THE TASK ->
The answer is the full set of records below, transcribed exactly.

MATERIAL SUPPLIED ->
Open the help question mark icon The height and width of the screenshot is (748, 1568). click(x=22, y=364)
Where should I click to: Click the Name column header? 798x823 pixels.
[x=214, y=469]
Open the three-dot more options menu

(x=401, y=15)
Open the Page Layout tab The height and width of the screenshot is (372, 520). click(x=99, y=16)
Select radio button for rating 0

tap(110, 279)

EXPECTED OUTPUT ->
Open the help question mark icon The height and width of the screenshot is (748, 1568). click(x=22, y=364)
Where should I click to: Click the Name column header? 798x823 pixels.
[x=214, y=469]
Open the three-dot more options menu

(x=401, y=15)
Open the Page Layout tab The height and width of the screenshot is (372, 520). click(x=99, y=16)
Select radio button for rating 0

tap(110, 279)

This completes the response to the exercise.